Source code for torch_two_sample.inference_cardinality

r"""Perform marginal inference in cardinality potentials.

These are models of the form:

.. math::

    p(x) = \exp( \sum_i x_iq_i + f(\sum_i x_i) ) / Z,

where :math:`x `is a Bernoulli random vector. The function :math:`f` is called
a cardinality potential, while the terms :math:`q_i` is known as the node
potentials.

Note that the cardinality and node potentials are *inside* the exponential.

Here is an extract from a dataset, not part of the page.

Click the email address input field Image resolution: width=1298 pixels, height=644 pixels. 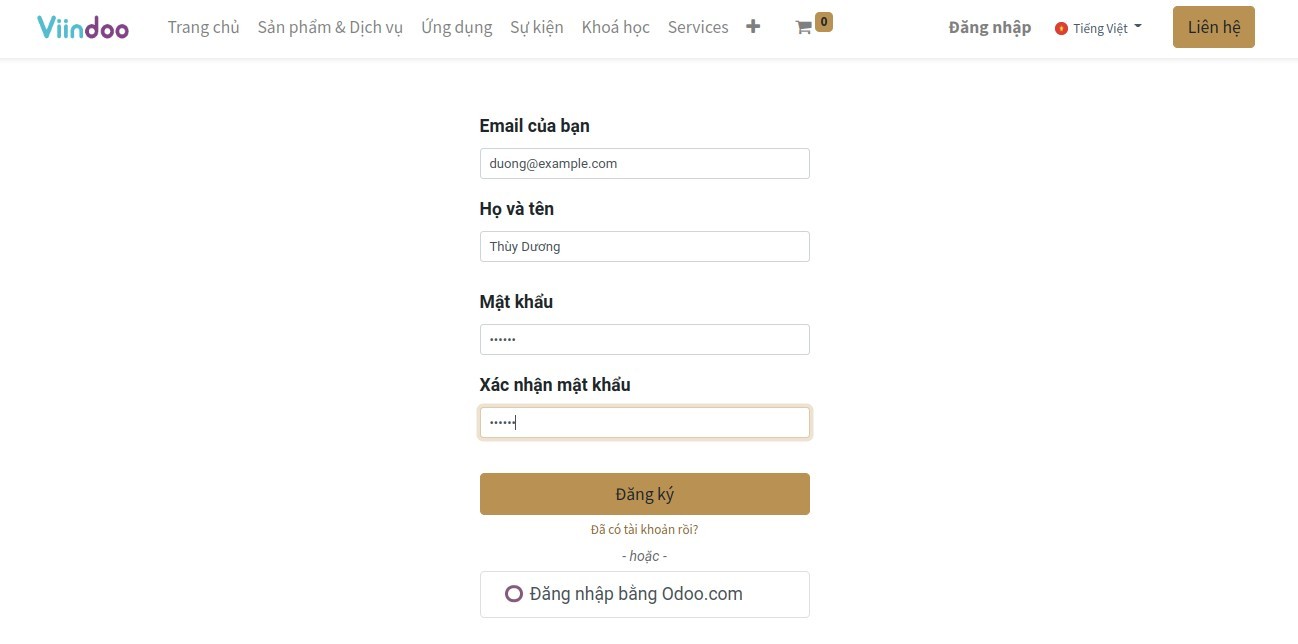coord(644,163)
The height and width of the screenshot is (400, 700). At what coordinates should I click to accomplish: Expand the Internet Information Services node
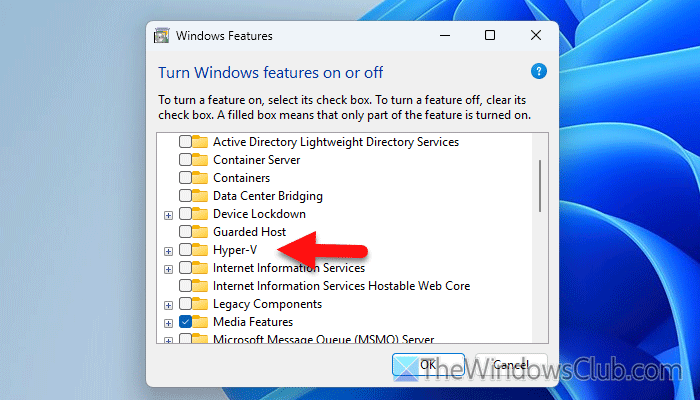coord(168,268)
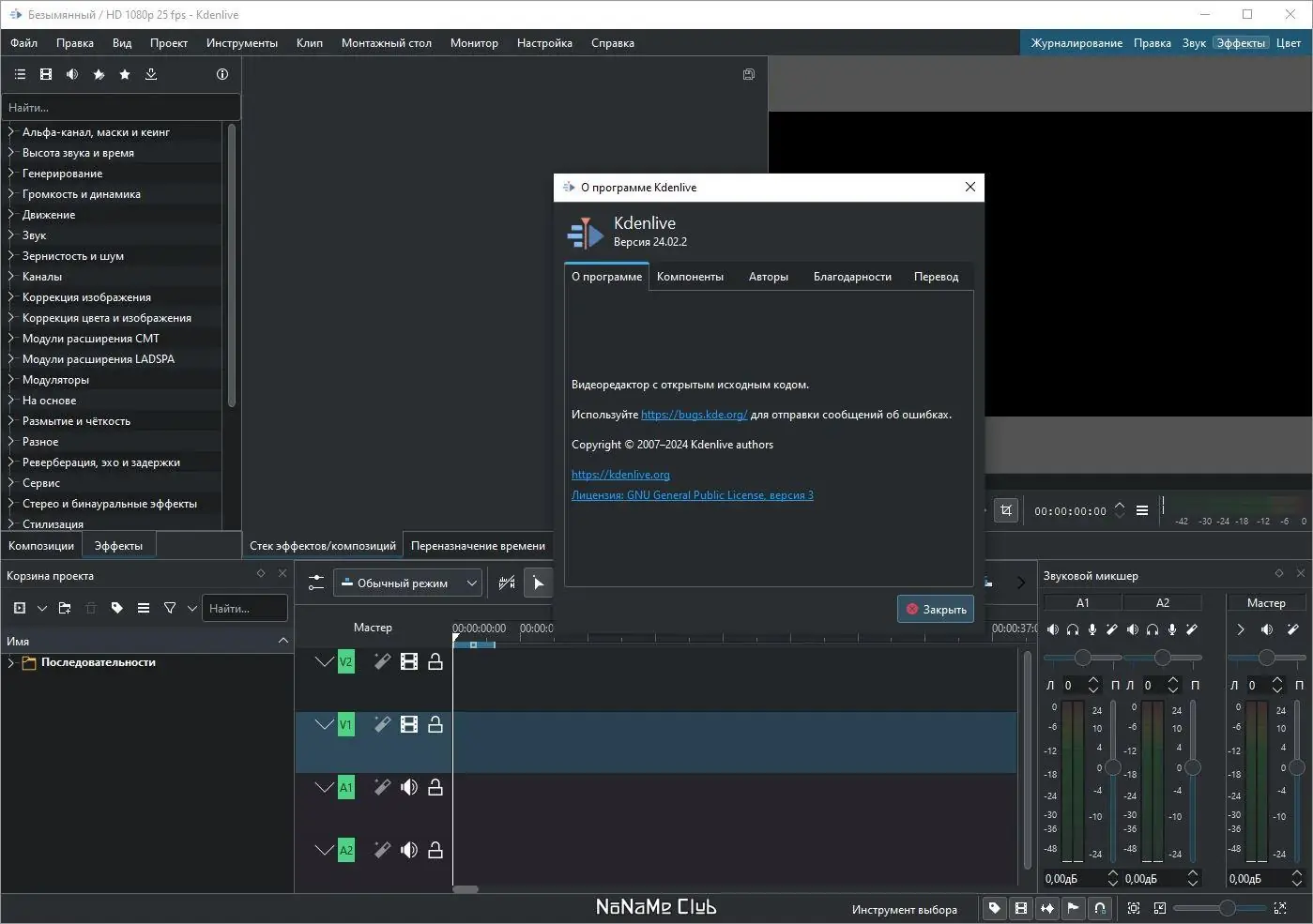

The implemented methods are from the following paper:

  Cardinality Restricted Boltzmann Machines. Kevin Swersky et al., NIPS 2012,

and the code has been adapted from the numpy code accompanying it."""
from __future__ import division, print_function
import torch as torch
from torch.autograd import Variable

__all__ = 'inference_cardinality',

NINF = -1e+5  # TODO(josipd): Implement computation with negative infinities.


def logsumexp(x, dim):
    """Compute the log-sum-exp in a numerically stable way.

   Arguments
   ---------
   x : :class:`torch:torch.Tensor`
   dim : int
       The dimension along wich the operation should be computed.

   Returns
   --------
   :class:`torch:torch.Tensor`
       The dimension along which the sum is done is not squeezed.
    """
    x_max = torch.max(x, dim, keepdim=True)[0]
    return torch.log(torch.sum(
        torch.exp(x - x_max.expand_as(x)), dim, keepdim=True)) + x_max


def logaddexp(x, y):
    """Compute log(e^x + e^y) element-wise in a numerically stable way.

    The arguments have to be of equal dimension.

    Arguments
    ---------
    x : :class:`torch:torch.Tensor`
    y : :class:`torch:torch.Tensor`"""
    maxes = torch.max(x, y)
    return torch.log(torch.exp(x - maxes) + torch.exp(y - maxes)) + maxes


def compute_bwd(node_pot, msg_in):
    """Compute the new backward message from the given node potential and
    incoming message."""
    node_pot = node_pot.unsqueeze(1)
    msg_out = msg_in.clone()
    msg_out[:, 1:] = logaddexp(
        msg_out[:, 1:], node_pot.expand_as(msg_in[:, :-1]) + msg_in[:, :-1])
    # Normalize for numerical stability.
    return msg_out - logsumexp(msg_out, 1).expand_as(msg_out)


def compute_fwd(node_pot, msg_in):
    """Compute the new forward message from the given node potential and
    incoming message."""
    node_pot = node_pot.unsqueeze(1)
    msg_out = msg_in.clone()
    msg_out[:, :-1] = logaddexp(
        msg_out[:, :-1], node_pot.expand_as(msg_in[:, 1:]) + msg_in[:, 1:])
    # Normalize for numerical stability.
    return msg_out - logsumexp(msg_out, 1).expand_as(msg_out)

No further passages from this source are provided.